(Data records)
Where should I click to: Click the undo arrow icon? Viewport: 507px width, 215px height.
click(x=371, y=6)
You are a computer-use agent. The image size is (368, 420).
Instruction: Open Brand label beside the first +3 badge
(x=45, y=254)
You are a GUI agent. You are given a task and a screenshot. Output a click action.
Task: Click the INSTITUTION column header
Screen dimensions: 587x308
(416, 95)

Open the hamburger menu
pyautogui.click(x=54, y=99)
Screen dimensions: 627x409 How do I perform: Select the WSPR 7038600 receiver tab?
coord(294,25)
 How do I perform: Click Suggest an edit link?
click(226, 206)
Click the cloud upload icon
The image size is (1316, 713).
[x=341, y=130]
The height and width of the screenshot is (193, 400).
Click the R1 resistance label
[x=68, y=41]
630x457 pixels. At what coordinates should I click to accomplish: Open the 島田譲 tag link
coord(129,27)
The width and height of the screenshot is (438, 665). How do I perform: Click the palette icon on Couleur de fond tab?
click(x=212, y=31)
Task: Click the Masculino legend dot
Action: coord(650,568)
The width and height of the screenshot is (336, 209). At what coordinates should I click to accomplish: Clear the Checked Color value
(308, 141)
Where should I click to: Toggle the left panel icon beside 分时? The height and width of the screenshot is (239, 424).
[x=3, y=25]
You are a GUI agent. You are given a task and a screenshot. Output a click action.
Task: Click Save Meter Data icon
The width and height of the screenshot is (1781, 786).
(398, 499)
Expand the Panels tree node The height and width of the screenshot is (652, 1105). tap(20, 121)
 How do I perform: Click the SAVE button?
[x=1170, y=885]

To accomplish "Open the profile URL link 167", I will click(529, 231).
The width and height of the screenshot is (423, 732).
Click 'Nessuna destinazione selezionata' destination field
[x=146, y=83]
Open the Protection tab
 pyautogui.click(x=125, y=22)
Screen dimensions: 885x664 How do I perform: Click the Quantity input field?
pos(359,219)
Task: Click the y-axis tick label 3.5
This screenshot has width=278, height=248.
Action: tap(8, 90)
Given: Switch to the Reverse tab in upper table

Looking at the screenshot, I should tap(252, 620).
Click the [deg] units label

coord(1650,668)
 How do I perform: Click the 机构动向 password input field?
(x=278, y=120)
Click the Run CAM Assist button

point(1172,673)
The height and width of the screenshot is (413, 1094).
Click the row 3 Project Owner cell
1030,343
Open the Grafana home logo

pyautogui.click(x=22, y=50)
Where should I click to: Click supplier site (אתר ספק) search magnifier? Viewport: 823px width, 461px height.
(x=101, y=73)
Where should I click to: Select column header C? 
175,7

→ REQUIRED WORK
What's needed is a word-for-word copy of the lines from the one holding "How do I perform: Click the 机构动向" through the final line of the data.

→ EXERCISE ANSWER
 How do I perform: Click the 机构动向 password input field?
(x=278, y=120)
Click the Run CAM Assist button

point(1172,673)
The height and width of the screenshot is (413, 1094).
Click the row 3 Project Owner cell
1030,343
Open the Grafana home logo

pyautogui.click(x=22, y=50)
Where should I click to: Click supplier site (אתר ספק) search magnifier? Viewport: 823px width, 461px height.
(x=101, y=73)
Where should I click to: Select column header C? 
175,7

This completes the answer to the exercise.